Benzer tasarıma sahip olan iki çift kör çalışmada CHAMPIX (günde iki kez 1 mg), uzun salımlı bupropion (günde iki kez 150 mg) ve plasebonun sigaranın bırakılmasındaki etkililikleri prospektif olarak karşılaştırılmıştır. Hastalar 12 hafta tedavi ve 40 hafta tedavi sonrası süre boyunca toplam 52 haftalık çalışma süresince izlenmişlerdir.

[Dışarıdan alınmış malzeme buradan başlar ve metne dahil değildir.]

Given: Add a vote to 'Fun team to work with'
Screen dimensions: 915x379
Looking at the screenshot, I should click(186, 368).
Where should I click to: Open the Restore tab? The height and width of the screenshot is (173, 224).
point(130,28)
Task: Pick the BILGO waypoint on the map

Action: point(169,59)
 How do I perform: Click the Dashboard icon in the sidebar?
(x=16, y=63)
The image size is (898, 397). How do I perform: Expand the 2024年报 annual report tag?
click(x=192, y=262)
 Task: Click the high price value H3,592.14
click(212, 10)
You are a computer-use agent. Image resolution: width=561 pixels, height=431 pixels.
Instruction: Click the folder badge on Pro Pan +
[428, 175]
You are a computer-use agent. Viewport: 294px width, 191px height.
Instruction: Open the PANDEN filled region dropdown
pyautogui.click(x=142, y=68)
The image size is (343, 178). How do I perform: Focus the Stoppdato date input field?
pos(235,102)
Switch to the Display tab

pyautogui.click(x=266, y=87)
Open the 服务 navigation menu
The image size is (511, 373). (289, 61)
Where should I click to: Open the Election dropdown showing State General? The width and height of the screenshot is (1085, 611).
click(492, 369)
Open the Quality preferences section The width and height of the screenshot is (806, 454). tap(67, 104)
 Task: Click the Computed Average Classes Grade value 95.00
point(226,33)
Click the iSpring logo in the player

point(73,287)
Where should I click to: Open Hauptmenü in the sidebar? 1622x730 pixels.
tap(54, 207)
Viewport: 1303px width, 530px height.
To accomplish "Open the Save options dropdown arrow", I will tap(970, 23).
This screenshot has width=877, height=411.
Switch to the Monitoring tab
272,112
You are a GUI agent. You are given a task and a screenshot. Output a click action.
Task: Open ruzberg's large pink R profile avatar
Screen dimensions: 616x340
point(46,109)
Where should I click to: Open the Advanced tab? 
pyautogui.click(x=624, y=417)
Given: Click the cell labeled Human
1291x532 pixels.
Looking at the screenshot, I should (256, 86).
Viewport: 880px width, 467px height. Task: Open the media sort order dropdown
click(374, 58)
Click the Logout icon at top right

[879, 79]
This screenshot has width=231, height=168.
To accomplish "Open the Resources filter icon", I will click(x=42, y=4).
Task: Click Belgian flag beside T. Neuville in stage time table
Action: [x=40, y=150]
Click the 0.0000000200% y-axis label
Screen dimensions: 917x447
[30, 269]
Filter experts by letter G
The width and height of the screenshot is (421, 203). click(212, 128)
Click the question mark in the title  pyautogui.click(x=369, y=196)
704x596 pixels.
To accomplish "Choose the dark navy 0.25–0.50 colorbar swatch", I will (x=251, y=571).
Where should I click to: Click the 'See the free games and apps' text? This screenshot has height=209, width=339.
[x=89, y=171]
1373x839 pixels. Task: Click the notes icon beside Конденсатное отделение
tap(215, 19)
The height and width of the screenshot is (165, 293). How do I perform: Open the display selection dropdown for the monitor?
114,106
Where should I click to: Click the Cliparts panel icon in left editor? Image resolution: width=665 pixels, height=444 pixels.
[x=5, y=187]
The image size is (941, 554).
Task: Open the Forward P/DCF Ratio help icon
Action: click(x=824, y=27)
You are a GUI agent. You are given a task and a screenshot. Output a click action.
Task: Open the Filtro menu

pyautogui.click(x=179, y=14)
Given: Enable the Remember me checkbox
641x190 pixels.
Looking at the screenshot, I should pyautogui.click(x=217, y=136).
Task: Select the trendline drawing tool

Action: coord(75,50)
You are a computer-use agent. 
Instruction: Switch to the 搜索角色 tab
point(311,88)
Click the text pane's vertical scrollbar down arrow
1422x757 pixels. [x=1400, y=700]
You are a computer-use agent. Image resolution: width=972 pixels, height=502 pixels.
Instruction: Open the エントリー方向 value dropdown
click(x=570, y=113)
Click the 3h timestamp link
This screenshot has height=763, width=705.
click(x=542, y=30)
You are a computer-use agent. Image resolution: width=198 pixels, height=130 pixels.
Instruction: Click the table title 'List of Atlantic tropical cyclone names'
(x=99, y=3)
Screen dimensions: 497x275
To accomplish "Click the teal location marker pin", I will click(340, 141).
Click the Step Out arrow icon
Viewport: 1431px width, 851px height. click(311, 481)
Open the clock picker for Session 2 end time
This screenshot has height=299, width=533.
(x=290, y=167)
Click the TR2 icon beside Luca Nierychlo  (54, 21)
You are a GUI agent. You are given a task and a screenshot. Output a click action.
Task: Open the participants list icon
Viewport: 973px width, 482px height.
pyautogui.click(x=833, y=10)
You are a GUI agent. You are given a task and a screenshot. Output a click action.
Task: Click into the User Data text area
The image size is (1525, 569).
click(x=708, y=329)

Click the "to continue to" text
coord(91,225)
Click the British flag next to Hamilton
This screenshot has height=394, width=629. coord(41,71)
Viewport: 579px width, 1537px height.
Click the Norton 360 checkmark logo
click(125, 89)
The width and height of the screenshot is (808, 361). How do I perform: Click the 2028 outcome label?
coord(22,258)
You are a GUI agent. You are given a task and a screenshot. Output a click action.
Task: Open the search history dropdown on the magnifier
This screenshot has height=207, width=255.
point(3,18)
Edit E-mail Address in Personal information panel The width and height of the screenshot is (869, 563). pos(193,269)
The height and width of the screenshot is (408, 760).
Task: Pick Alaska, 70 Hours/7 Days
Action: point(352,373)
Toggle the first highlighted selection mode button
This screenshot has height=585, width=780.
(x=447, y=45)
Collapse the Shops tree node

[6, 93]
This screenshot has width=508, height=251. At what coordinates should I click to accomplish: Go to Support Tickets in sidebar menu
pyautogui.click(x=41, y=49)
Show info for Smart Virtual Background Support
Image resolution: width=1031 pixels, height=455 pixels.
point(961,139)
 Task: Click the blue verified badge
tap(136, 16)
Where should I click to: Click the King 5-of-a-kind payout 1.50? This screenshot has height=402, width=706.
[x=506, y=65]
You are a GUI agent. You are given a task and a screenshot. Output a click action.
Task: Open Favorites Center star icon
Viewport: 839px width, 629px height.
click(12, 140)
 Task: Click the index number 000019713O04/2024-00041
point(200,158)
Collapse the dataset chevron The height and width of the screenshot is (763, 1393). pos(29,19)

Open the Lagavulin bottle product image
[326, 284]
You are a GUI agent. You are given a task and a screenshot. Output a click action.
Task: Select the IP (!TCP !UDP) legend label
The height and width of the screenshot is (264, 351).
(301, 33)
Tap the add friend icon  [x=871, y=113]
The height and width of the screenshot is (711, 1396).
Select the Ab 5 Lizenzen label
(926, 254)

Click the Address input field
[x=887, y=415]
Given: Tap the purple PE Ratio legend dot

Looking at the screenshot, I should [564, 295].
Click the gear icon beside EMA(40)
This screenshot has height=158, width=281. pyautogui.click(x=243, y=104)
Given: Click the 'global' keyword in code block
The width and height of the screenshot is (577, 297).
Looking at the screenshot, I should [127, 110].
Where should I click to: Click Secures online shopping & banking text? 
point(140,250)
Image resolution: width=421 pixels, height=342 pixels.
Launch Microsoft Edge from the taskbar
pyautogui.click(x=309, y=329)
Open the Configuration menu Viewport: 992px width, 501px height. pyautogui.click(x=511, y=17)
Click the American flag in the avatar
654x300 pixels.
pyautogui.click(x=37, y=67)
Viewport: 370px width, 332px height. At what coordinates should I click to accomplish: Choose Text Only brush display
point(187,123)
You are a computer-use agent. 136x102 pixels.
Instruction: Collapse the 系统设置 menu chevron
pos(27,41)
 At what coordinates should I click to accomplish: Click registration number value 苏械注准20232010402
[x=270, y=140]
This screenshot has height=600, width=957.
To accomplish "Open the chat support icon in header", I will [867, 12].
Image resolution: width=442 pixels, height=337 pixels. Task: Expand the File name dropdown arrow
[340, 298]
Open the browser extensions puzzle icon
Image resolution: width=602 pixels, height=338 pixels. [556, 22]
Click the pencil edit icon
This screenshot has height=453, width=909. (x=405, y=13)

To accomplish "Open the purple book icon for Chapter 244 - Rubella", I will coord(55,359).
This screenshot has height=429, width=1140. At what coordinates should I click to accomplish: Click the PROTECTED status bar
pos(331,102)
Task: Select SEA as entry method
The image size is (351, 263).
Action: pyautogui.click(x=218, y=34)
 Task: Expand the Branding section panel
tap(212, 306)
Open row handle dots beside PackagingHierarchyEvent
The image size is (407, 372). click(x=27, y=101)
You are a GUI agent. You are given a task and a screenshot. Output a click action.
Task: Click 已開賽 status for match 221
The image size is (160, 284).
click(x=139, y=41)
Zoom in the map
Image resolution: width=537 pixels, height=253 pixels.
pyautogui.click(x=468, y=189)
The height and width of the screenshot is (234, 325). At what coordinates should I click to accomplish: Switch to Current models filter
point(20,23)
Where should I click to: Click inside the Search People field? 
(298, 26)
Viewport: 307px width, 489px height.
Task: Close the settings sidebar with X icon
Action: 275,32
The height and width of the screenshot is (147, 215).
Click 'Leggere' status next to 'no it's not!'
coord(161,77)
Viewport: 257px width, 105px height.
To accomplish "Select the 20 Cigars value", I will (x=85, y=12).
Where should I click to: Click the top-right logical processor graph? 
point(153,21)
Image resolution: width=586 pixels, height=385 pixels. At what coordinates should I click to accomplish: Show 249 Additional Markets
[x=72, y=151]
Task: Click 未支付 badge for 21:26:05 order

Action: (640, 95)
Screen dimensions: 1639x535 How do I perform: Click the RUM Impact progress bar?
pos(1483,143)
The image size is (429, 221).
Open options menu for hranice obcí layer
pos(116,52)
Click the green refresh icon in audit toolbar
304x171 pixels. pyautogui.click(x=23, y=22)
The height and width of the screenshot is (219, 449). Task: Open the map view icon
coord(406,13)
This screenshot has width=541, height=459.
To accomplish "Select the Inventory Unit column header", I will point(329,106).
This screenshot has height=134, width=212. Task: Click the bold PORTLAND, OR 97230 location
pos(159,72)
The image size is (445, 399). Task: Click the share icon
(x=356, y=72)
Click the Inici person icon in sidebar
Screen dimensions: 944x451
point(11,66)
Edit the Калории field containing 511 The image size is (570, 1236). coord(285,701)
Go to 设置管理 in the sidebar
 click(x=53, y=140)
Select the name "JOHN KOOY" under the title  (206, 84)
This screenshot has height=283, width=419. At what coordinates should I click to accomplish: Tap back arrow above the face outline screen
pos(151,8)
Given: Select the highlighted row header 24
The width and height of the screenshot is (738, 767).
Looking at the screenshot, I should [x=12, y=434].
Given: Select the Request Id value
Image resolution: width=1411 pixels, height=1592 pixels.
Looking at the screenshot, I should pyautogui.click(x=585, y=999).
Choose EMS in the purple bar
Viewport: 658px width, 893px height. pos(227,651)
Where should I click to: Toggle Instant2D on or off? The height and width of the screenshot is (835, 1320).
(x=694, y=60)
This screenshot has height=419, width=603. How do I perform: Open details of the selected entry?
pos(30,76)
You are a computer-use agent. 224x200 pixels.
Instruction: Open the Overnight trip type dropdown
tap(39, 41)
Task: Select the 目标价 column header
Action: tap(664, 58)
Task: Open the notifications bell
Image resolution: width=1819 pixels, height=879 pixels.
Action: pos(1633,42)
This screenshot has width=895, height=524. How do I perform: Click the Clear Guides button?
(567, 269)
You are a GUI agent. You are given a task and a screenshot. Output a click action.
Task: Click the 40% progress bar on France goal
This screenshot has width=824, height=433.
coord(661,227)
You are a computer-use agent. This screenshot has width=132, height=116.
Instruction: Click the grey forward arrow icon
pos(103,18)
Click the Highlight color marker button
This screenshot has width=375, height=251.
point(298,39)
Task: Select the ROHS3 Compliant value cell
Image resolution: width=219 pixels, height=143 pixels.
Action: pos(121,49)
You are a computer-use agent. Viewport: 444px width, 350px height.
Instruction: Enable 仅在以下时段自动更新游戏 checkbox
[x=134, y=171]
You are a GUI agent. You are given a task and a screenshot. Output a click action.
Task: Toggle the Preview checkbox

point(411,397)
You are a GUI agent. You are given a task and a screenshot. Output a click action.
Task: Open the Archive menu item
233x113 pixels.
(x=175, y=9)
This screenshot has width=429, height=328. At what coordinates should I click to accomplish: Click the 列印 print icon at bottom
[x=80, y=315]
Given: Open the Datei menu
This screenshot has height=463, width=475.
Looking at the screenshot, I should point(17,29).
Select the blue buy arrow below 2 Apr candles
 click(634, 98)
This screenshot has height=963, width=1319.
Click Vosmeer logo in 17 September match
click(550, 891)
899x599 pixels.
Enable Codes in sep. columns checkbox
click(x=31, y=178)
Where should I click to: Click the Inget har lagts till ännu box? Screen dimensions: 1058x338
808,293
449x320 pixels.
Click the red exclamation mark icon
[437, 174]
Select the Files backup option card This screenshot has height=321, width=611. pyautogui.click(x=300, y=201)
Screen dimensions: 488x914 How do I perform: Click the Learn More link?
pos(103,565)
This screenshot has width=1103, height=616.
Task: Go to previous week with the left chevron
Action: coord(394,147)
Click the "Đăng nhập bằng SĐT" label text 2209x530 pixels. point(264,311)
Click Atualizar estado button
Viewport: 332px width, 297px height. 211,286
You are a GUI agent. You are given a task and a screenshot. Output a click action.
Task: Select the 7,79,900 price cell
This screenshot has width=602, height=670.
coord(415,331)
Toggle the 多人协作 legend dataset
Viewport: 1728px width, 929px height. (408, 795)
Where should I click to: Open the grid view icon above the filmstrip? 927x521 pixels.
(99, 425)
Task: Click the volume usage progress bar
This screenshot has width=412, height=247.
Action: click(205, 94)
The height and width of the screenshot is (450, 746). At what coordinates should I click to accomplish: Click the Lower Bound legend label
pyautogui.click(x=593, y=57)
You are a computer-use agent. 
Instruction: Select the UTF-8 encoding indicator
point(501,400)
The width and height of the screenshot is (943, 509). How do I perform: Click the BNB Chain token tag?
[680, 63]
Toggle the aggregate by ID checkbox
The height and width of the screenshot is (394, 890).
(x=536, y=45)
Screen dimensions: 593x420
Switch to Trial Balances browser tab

İki çalışmanın birincil sonlandırma noktası, 9-12. haftalar arasında 4 haftalık sürekli bırakma oranıdır (4H-SBO), ikincil sonlandırma noktaları 52. haftadaki Sürekli Abstinans Oranı’dır (AO). Çalışmada birincil ve ikincil sonlandırma noktası açısından CHAMPIX tedavisi bupropion ve plasebo karşısında istatistiksel üstünlük göstermiştir.

Birinci ve ikinci çalışmadaki 4H-SBO (9-12. haftalar) ve AO oranı (9-52. haftalar) aşağıdaki tabloda gösterilmektedir:

Champix Çalışma 1 (n=1022) - 4H SBO:%44.4, Çalışma 1 (n=1022) - AO hf 9-52: %22.1, Champix Çalışma 2 (n=1023) - 4H SBO: %44.0, Champix Çalışma 2 (n=1023) - AO hf 9-52: %23.0.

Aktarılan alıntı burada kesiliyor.